# [What is expected]
Format the lines between the one holding "Locate an element on the screen. The" and the one holding "last-price-label: 0.657330 is", inclusive, as a JSON list of strings with one string per line and blank lines omitted.

··· Material supplied ···

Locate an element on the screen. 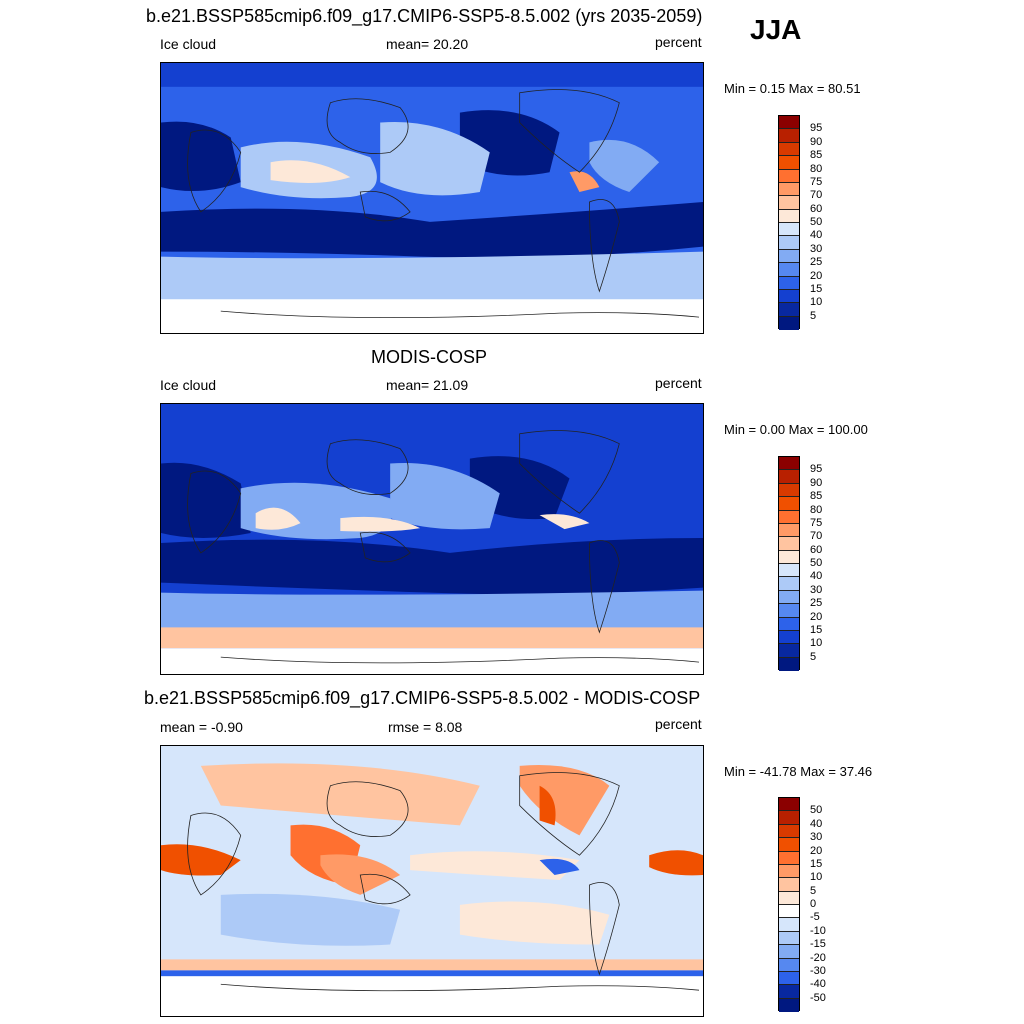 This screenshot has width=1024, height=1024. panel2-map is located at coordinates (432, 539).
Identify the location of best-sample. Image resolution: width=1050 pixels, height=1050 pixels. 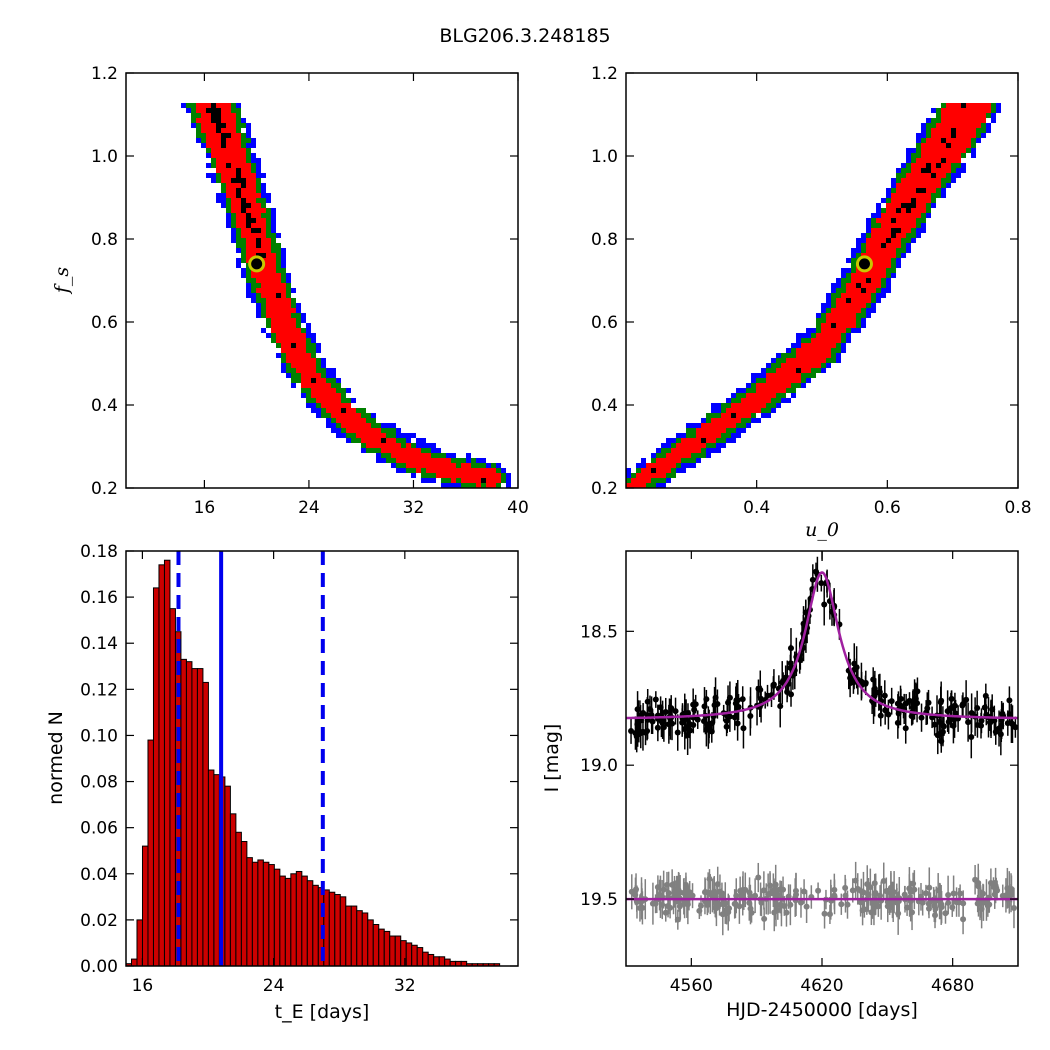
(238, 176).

···
··· Material supplied ···

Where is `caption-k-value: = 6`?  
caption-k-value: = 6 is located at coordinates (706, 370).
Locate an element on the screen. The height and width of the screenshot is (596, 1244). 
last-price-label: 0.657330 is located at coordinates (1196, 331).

···
··· Material supplied ···

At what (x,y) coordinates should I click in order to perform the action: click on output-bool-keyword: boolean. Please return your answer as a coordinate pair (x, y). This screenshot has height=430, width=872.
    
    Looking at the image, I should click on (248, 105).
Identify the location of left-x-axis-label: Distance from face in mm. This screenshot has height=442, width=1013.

···

# [Output]
[
  "Locate an element on the screen. The height and width of the screenshot is (596, 1244). ",
  "last-price-label: 0.657330 is located at coordinates (1196, 331)."
]